Il en va de même en cas de faute inexcusable de l’entreprise utilisatrice.
Toutefois, l’employeur dispose d’une action récursoire en vue de se faire rembourser par l’entreprise utilisatrice les indemnités complémentaires dont il aura à s’acquitter.
Les équipements de protection individuelle sont fournis par l’entreprise utilisatrice. Certains équipements peuvent être fournis par l’employeur quand ils sont définis par convention ou accord collectif. Le salarié ne doit pas supporter la charge financière des équipements de protection individuelle.
Le salarié a accès dans les mêmes conditions que les autres salariés de l’entreprise utilisatrice aux moyens de transports collectifs et aux installations collectives, notamment de restauration.
L’entreprise prêteuse et le salarié peuvent convenir que le prêt de main-d’œuvre est soumis à une période probatoire au cours de laquelle il peut y être mis fin à la demande de l’une des parties.
Cette période probatoire est obligatoire lorsque le prêt de main-d’œuvre entraîne la modification d’un élément essentiel du contrat de travail.
La cessation du prêt de main-d’œuvre à l’initiative de l’une des parties avant la fin de la période probatoire ne peut, sauf faute grave du salarié, constituer un motif de sanction ou de licenciement.
Le salarié mis à disposition, dans l’exercice de son activité, ne se trouve pas placé sous la subordination directe de l’entreprise utilisatrice mais il peut faire présenter ses réclamations individuelles et collectives intéressant les conditions d’exécution du travail, d’accès aux moyens de transports collectifs et aux installations collectives par les membres du Comité Social et Économique de l’entreprise utilisatrice, dans les conditions fixées par le Code du travail.
Les membres du Comité Social et Économique de l’entreprise utilisatrice peuvent prendre connaissance de la convention de mise à disposition conclue entre l’employeur et l’entreprise utilisatrice.
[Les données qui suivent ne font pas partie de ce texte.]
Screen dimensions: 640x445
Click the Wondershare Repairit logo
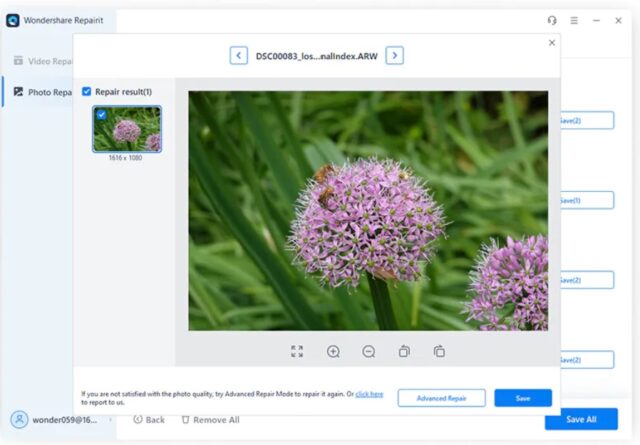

À l’issue de la période de prêt, le salarié retrouve son poste de travail d’origine, ou un poste équivalent dans l’entreprise prêteuse, sans que l’évolution de sa carrière ou de sa rémunération n’en soit affectée.
E/ Sur les sanctions éventuelles
Des sanctions pénales, prévues aux articles L. 8234-1, L. 8234-2 et L. 8243-1, L. 8234-2 du Code du travail et administratives, prévues aux articles. L. 8272-1, L. 8272-2 et L. 8272-4 du Code du travail sont prévues en cas de recours à un prêt illicite de main d’œuvre, en particulier lorsque l’opération a pour objet ou pour effet de réaliser un bénéfice quelconque pour l’entreprise prêteuse.
Par exemple en cas de facturation à l’entreprise utilisatrice de sommes supérieures aux salaires et remboursement de frais versés au salarié prêté pour la période.